Task to carry out: When the line containing "Given: Expand hidden" is reached, include it and end there; set down verbatim every line before it, starting at the top of the records.

Provided data:

━━━━━━━━━━

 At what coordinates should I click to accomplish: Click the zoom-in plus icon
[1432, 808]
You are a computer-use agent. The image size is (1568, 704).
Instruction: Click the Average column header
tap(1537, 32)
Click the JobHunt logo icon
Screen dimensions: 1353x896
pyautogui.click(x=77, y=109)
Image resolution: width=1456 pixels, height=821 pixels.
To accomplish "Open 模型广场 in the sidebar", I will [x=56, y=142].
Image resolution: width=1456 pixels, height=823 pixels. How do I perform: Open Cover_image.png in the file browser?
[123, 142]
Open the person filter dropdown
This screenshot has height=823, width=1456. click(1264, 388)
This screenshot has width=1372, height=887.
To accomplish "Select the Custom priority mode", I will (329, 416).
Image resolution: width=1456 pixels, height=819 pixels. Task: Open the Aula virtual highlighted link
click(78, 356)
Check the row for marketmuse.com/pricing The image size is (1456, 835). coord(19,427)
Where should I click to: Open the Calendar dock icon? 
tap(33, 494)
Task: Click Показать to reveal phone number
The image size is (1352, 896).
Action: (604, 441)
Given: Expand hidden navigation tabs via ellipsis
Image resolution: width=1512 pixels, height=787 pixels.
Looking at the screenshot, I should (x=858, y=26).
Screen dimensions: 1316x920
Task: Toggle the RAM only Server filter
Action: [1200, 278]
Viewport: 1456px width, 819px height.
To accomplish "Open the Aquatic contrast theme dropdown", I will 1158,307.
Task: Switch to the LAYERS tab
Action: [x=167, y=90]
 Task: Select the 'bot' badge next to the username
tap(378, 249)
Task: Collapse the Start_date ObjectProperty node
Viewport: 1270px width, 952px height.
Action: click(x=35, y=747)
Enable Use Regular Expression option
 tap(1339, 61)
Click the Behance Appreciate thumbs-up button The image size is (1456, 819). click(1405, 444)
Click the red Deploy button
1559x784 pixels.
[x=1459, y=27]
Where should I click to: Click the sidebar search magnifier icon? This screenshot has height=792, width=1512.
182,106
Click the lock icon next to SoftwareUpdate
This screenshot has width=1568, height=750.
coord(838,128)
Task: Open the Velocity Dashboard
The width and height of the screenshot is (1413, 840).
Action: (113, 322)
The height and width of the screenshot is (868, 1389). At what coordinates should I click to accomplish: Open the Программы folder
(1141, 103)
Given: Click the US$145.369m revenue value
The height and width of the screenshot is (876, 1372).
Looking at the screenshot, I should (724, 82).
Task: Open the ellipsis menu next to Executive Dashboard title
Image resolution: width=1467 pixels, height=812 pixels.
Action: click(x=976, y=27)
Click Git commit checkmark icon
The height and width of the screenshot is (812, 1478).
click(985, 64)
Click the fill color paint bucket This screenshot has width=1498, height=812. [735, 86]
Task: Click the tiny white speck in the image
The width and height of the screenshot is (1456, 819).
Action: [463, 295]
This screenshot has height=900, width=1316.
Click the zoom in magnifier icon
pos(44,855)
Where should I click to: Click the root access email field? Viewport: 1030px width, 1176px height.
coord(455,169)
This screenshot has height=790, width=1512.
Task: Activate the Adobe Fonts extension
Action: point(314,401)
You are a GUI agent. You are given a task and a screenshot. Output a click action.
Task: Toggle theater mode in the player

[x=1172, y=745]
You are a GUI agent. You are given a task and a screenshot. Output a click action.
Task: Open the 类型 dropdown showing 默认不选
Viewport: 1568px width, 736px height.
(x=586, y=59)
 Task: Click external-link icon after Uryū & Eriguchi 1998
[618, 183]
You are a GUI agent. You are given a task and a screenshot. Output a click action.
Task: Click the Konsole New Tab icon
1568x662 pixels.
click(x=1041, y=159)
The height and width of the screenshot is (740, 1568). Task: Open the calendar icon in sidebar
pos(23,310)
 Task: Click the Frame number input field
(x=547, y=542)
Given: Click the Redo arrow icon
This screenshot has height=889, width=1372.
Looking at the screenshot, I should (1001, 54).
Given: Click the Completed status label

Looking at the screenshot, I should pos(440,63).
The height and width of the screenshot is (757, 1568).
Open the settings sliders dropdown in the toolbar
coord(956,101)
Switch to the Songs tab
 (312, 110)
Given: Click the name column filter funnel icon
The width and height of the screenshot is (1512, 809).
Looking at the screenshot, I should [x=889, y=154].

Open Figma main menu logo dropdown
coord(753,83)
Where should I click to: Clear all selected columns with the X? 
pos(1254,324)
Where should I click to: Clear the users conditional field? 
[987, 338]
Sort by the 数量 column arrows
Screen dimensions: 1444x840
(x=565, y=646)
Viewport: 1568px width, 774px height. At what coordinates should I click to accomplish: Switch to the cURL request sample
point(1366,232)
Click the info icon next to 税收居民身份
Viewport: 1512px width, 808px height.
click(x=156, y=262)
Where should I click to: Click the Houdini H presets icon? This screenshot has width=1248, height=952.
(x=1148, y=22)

━━━━━━━━━━

Output of the exercise:
 At what coordinates should I click to accomplish: Click the zoom-in plus icon
[1432, 808]
You are a computer-use agent. The image size is (1568, 704).
Instruction: Click the Average column header
tap(1537, 32)
Click the JobHunt logo icon
Screen dimensions: 1353x896
pyautogui.click(x=77, y=109)
Image resolution: width=1456 pixels, height=821 pixels.
To accomplish "Open 模型广场 in the sidebar", I will [x=56, y=142].
Image resolution: width=1456 pixels, height=823 pixels. How do I perform: Open Cover_image.png in the file browser?
[123, 142]
Open the person filter dropdown
This screenshot has height=823, width=1456. click(1264, 388)
This screenshot has width=1372, height=887.
To accomplish "Select the Custom priority mode", I will (329, 416).
Image resolution: width=1456 pixels, height=819 pixels. Task: Open the Aula virtual highlighted link
click(78, 356)
Check the row for marketmuse.com/pricing The image size is (1456, 835). coord(19,427)
Where should I click to: Open the Calendar dock icon? 
tap(33, 494)
Task: Click Показать to reveal phone number
The image size is (1352, 896).
Action: (604, 441)
Given: Expand hidden navigation tabs via ellipsis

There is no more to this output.